Billy Childish (born Steven John Hamper, 1 December 1959) is an English artist, painter, author, poet, photographer, film maker, singer and guitarist. He is known for his explicit and prolific work -- he has detailed his love life and childhood sexual abuse [...] from 1981 until 1985 Childish had a relationship with artist (Tracey Emin, and has also been associated with another British artist Stella Vine.
He is a consistent advocate for amateurism and free emotional expression. Childish co-founded the Stuckism art movement with Charles Thomson in 1999, which he left in 2001. Since then a new evaluation of Childish's standing in the art world has been under way, culminating with the publication of a critical study of Childish's working practice by the artist and writer Neal Brown, with an introduction by Peter Doig, which describes Childish as "one of the most outstanding, and often misunderstood, figures on the British art scene".

You can hear his music at http://www.myspace.com/themusiciansofthebritishempire 

Anyway, I visited his show at Lehman Maupin titled "Paintings That Change The Universe Like Digging In The Gutter With The Broken Lolly Stick" exhibits large paintings of delicate abstract seaside landscapes and blackened leathery fisherman on their rickety wooden boats.  His fluid, scribbling, graffiti-like brushwork combined with bursts of brilliant colors charge these pieces with a nervous psychedelic energy.  Perhaps the best way to describe these works is through analogy to music… they remind me of the back water Blues legends like Howling Wolf, Robert Johnson, and the rock group Cream.

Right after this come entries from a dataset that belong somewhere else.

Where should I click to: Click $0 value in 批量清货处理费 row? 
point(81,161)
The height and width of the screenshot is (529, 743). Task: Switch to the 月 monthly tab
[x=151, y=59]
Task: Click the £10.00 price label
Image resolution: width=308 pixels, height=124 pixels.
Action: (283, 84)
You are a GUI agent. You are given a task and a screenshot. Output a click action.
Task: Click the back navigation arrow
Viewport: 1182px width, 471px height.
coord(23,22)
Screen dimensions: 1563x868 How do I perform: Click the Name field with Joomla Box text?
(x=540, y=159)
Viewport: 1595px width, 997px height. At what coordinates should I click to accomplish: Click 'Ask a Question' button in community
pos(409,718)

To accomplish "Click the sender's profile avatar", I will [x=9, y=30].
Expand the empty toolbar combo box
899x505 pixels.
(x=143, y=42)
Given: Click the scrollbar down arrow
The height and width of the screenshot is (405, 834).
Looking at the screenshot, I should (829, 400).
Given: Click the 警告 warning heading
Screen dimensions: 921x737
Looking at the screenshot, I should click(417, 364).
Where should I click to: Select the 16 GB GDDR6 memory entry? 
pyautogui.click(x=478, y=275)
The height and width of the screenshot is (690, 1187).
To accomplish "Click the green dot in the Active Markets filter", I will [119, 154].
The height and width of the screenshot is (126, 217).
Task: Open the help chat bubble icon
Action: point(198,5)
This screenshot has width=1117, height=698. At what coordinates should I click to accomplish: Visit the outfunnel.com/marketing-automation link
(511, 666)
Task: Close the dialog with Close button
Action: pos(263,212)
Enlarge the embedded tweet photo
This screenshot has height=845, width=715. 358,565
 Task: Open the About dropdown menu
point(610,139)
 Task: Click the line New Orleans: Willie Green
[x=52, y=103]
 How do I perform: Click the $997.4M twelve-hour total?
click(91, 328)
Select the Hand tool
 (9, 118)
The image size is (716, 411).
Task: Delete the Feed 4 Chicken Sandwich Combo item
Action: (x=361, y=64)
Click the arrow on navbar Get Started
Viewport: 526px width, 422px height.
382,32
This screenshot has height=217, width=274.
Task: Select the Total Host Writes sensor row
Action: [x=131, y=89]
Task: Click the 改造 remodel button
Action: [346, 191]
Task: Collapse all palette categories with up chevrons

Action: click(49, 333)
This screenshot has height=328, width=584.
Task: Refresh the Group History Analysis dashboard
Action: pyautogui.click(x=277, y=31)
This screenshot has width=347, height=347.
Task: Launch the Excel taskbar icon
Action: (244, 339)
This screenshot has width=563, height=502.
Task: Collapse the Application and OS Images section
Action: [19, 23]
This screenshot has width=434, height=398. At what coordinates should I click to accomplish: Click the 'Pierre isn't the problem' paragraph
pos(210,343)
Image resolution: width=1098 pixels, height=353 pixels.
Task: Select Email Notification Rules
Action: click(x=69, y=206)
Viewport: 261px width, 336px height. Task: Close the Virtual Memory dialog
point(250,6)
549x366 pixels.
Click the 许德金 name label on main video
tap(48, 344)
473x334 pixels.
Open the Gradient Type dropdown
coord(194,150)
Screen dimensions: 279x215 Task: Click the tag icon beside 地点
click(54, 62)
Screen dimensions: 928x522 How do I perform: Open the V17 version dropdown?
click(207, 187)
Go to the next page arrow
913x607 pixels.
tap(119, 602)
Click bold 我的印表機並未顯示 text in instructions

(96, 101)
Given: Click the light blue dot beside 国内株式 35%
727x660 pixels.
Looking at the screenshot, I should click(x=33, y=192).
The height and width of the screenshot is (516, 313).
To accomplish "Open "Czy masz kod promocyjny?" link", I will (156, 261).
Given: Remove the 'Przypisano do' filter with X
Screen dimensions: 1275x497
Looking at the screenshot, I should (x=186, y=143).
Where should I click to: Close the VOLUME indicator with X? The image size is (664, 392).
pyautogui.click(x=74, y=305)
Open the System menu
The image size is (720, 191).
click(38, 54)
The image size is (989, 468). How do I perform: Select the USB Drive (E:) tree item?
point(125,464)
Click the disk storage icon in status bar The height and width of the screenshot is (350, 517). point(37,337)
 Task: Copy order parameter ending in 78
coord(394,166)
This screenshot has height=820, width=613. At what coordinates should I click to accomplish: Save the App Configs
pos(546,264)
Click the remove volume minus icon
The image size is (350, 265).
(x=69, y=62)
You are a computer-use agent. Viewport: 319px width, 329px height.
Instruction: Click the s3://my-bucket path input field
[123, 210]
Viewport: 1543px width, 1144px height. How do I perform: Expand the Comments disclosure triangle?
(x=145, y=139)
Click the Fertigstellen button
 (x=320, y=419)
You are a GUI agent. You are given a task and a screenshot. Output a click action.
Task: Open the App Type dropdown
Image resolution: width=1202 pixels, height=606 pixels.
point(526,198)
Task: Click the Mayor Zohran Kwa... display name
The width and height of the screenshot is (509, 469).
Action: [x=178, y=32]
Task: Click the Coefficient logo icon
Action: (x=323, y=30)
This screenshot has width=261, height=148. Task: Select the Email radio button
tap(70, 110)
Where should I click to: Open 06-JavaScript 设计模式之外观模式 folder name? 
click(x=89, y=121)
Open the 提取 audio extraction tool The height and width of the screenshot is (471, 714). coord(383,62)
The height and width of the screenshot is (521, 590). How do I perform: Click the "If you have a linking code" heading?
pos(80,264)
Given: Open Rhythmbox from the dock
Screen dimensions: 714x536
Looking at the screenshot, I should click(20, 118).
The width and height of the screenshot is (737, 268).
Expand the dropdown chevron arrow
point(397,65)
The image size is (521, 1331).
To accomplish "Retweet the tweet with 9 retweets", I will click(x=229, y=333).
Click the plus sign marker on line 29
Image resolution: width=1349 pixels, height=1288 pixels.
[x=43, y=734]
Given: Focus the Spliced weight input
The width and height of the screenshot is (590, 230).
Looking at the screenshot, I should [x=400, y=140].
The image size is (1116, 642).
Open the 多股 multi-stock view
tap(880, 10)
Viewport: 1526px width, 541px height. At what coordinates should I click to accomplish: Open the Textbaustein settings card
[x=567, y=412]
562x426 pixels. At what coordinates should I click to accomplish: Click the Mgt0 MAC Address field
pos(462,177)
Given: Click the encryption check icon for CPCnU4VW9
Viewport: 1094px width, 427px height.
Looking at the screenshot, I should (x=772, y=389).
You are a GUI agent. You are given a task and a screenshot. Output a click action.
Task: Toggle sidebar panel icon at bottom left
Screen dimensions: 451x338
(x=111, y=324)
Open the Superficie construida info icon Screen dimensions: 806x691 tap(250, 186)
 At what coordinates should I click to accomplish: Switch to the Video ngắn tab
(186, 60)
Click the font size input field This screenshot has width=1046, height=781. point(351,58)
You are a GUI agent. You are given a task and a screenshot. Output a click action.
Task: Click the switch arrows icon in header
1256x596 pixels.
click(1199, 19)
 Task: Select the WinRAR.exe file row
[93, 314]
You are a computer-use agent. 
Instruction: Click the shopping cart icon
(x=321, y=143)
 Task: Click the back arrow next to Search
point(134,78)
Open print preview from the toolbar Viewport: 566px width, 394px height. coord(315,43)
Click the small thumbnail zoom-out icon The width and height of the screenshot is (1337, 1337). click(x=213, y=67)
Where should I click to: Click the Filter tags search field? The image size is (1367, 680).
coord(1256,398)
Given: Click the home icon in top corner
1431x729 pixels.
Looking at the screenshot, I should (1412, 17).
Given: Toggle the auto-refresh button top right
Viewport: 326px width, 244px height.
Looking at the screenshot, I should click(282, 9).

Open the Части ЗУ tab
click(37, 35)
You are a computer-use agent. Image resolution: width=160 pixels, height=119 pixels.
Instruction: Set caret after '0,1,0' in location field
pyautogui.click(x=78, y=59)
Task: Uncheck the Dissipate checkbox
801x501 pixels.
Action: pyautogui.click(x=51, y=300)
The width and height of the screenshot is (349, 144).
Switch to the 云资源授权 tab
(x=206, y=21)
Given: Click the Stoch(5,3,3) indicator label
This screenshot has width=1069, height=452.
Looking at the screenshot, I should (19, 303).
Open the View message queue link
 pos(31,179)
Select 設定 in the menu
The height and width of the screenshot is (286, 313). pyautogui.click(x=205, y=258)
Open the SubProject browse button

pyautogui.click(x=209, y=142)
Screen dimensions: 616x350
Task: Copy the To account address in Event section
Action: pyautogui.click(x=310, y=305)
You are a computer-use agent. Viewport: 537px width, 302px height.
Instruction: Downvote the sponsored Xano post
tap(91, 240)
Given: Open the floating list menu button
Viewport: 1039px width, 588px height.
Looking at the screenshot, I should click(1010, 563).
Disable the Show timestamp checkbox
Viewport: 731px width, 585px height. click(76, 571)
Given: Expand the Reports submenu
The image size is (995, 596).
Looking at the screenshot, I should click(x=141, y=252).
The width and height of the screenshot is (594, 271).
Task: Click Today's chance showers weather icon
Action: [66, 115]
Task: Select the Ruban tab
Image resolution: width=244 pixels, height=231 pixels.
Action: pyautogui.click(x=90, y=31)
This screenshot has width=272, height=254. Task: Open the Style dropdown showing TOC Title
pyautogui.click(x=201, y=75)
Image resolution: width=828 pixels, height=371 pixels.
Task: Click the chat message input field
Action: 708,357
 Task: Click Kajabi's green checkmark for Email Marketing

I agree with Billy when he says "To the ego ridden individual to become an artist or poet gives them a tin pot identity and the elevated status they crave.  Ironically picture making is undervalued. But digging in the gutter with a lollipop stick can change the universe just as well."  There is something gratifying and magical that can be experienced through the modest means of moving around dirt on the ground with a stick or moving around paint on the canvas with a brush... and that engagement with the physical world and present moment is as important as taking in breaths of fresh air.  To me Billy Childish represents those among us  who know the value and wisdom that can be discovered through the simple craft and timelessness of picture making.  I fear that young artists today going to study art will either fall into the intellectual/conceptual camp or the technical expertise camp.  While conceptual artists have been rapidly growing in numbers for some time now and traditional artists (with their emphasis on technique) have retained their status at many Universities, I hope that there is a pocket of people that can teach their students the relevance of making art in an unselfconscious and simple fashion, as Billy Childish exemplifies.  Students shouldn't be duped into thinking that the Modernist vision of self expression is done and over with.  Artists can still paint a still life according to their individual vision just as Van Gogh, Picasso, and Matisse have done one hundred years ago.  Its still fresh and invigorating, and for eternity there will be something of interest in the process of interpreting subject matter and using it as a means for self expression.